The State of DirectX 11 - Image Quality & Performance
Dirt 2: Performance & Verdict
Like Aliens vs Predator, Dirt 2 has relatively demanding recommended system requirements, although not quite at the levels that Bad Company 2 recommends. According to Codemasters, the game is best run on at least a mid-range Core 2 or equivalent Athlon X2 processor. Two gigabytes of memory and 11GB of hard drive space is typical. At least on paper, the game has similar graphical demands as Aliens vs Predator, asking for a NVIDIA GeForce 8800 series or ATI Radeon X1950 series card.
The primary features that DirectX 11 users will be getting are tessellation, screen-space ambient occlusion and Dx11 exclusive post-processing. However, anti-aliasing is available to all DirectX rendering paths. We chose to test the game with anti-aliasing set to 4x for both Dx11 and Dx9. All other settings were set to their highest available levels.

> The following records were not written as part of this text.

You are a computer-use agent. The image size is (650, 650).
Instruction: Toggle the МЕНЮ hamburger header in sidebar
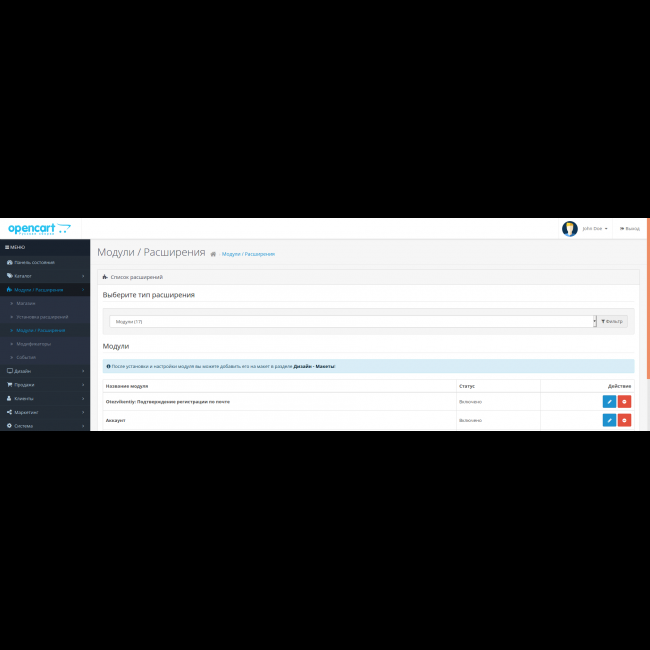click(16, 247)
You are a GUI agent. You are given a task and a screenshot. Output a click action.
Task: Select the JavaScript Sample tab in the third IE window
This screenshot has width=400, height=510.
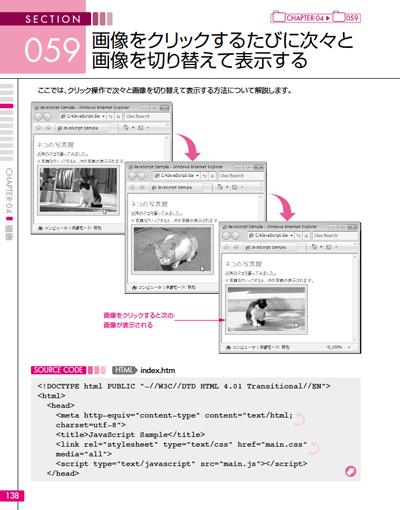269,247
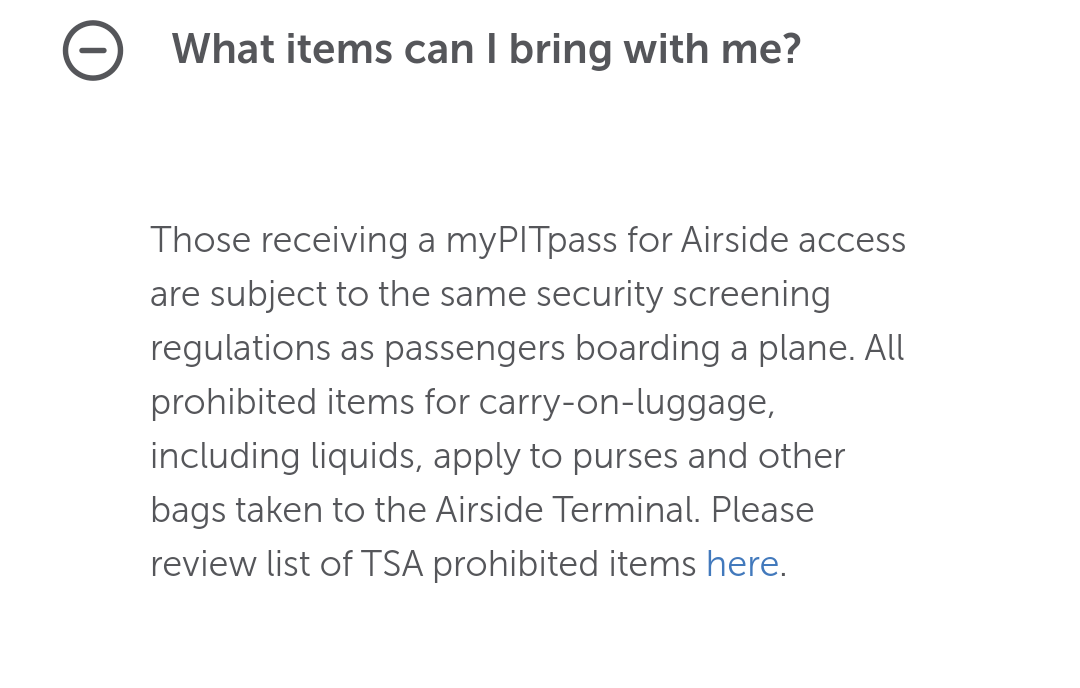Click the words "review list of" in the last line
This screenshot has width=1080, height=688.
(251, 564)
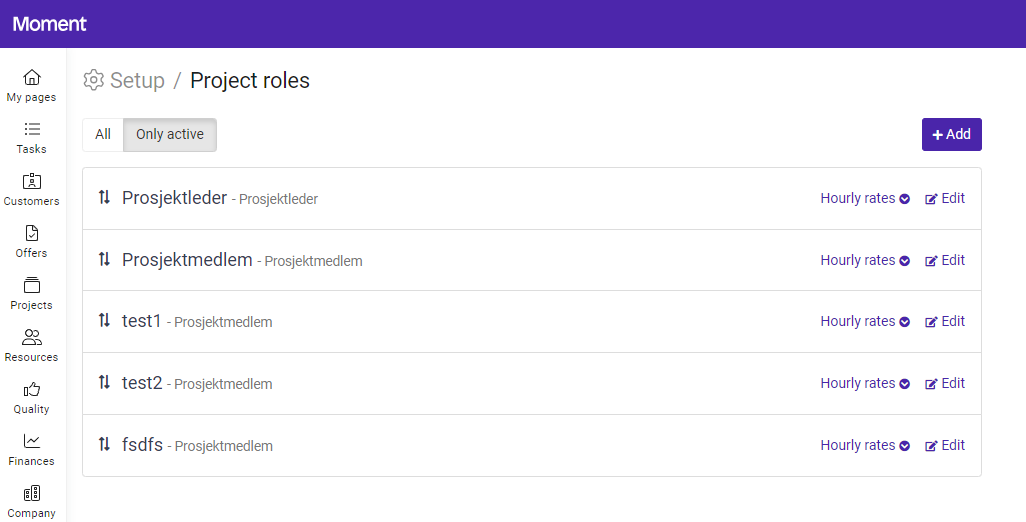This screenshot has height=522, width=1026.
Task: Click the reorder handle for Prosjektmedlem
Action: (104, 260)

Dirt 2 features a built-in benchmark function hidden at the bottom of the graphics menu. This option is unavailable unless you create and log into a campaign account. It's one of the better built-in benchmarks we've seen in a game since it replicates the real-world gaming experience very well and therefore generates results in-line with real-world gaming performance. The benchmark itself is basically a short race on a track from the game. This isn't your typical scripted benchmark however, since all cars are AI controlled. It seems like they simply took a typical race from the game, ejected the player and replaced him/her with AI. You get to watch the action during the benchmark from the perspective of your AI replacement from the game's standard game camera.
Overall Dirt 2's built-in benchmark produces consistent results that are a good representation of real-world game performance. We used it for our performance tests. All of the results below are the average frame rates produced by the game's built-in benchmark. Each tested setting was benchmarked 5 times and the results were averaged.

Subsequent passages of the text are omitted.